THE DODO
Many plants and animals went extinct due to human activity. Few are as well known as the dodo. What stories have you heard about the dodo? You may have heard that they were fat, slow, and stupid. You may have heard that humans hunted them to the point of extinction. Legends and folktales do not tell the whole story.
The only place the dodo ever lived was the island of Mauritius (pronounced like "more-ish-us"). Mauritius is smaller than Rhode Island. It is off the coast of Madagascar, a much larger island east of Africa. There were no mammals on Mauritius before humans arrived. The dodo descended from pigeons that had flown to Mauritius. These pigeons found that this island had clean water and lots of fruit. Also, no predators lived there. They could relax and live in peace. Over millions of years, they evolved to become big and flightless. They became dodos.

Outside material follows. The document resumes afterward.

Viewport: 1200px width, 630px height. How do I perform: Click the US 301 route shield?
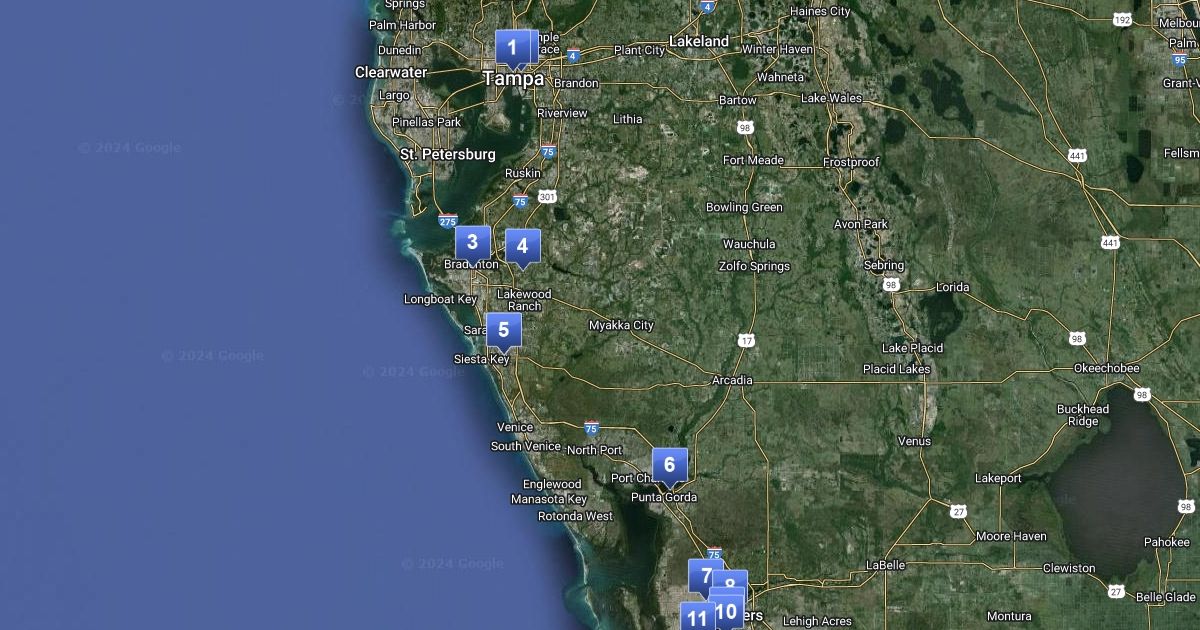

Humans discovered Mauritius during the Age of Exploration. The Dutch colonized the island in 1638. They tried to farm and settle the land. They wanted to produce exports. They wanted the island to be more like their homes in the Netherlands. They brought pigs, chickens, cats, and other animals, even deer. They also brought the rats that hid on their ships.
The colonists hunted and ate many dodos. The birds had never faced predators. They were not stupid though. They learned to run from humans. They might have even adapted and survived, if it weren't for the other new mammals on Mauritius.
The cats and rats ate the dodos' eggs. Since dodos could not fly, they were unable to hide their eggs in trees like other birds. The new pigs, chickens, and livestock on the island now competed with the dodos for food. The dodos had to go deeper and deeper into the forests of Mauritius to survive. At the same time, the colonists were clearing the forests to make farmland. This total ecological attack was too much for these great birds.
The last recorded encounter with a dodo happened in 1662. A shipwrecked sailor wrote that he and his friends had caught a dodo. He said that the bird made a great noise and all the bird's friends ran to assist it. The men then captured them all. Truly this bird was too noble for this world.
No one noticed the extinction of the dodo when it happened. The concept didn't even exist at the time. The word "extinction" wouldn't even be used in that way for another 100 years. People just weren't aware of their impact on the environment. They didn't know about the delicate balance of life. In 1833, a study of the dodo helped to prove the concept of human-induced extinction.
To make things worse, the Dutch colonies failed. The Dutch abandoned Mauritius in 1710. Sadly, the dodo was not the only animal that was wiped out. It was only the most popular. Hundreds of plants and animals from Mauritius are now gone forever due to human activity.